» Task prompt
Render the lines of the items below as a JSON list of strings, with one string per line and blank lines omitted.

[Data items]
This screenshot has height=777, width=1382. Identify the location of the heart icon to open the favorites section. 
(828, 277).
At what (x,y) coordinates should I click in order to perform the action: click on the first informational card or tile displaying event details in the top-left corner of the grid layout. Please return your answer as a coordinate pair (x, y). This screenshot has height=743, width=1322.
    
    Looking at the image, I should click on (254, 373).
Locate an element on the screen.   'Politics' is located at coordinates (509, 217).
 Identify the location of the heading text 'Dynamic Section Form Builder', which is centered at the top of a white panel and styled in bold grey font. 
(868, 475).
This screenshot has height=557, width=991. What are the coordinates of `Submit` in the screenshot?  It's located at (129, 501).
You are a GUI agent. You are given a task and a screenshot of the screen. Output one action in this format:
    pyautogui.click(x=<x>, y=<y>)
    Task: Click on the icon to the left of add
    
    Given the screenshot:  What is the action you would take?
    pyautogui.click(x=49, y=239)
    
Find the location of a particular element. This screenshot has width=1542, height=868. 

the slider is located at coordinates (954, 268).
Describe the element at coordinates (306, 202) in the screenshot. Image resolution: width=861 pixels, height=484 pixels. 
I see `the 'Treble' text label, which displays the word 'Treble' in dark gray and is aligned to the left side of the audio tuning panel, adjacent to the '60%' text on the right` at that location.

» Problem solution
[
  "This screenshot has height=777, width=1382. Identify the location of the heart icon to open the favorites section. ",
  "(828, 277).",
  "At what (x,y) coordinates should I click in order to perform the action: click on the first informational card or tile displaying event details in the top-left corner of the grid layout. Please return your answer as a coordinate pair (x, y). This screenshot has height=743, width=1322.",
  "    Looking at the image, I should click on (254, 373).",
  "Locate an element on the screen.   'Politics' is located at coordinates (509, 217).",
  " Identify the location of the heading text 'Dynamic Section Form Builder', which is centered at the top of a white panel and styled in bold grey font. ",
  "(868, 475).",
  "This screenshot has height=557, width=991. What are the coordinates of `Submit` in the screenshot?  It's located at (129, 501).",
  "You are a GUI agent. You are given a task and a screenshot of the screen. Output one action in this format:",
  "    pyautogui.click(x=<x>, y=<y>)",
  "    Task: Click on the icon to the left of add",
  "    Given the screenshot:  What is the action you would take?",
  "    pyautogui.click(x=49, y=239)",
  "Find the location of a particular element. This screenshot has width=1542, height=868. ",
  "the slider is located at coordinates (954, 268).",
  "Describe the element at coordinates (306, 202) in the screenshot. Image resolution: width=861 pixels, height=484 pixels. ",
  "I see `the 'Treble' text label, which displays the word 'Treble' in dark gray and is aligned to the left side of the audio tuning panel, adjacent to the '60%' text on the right` at that location."
]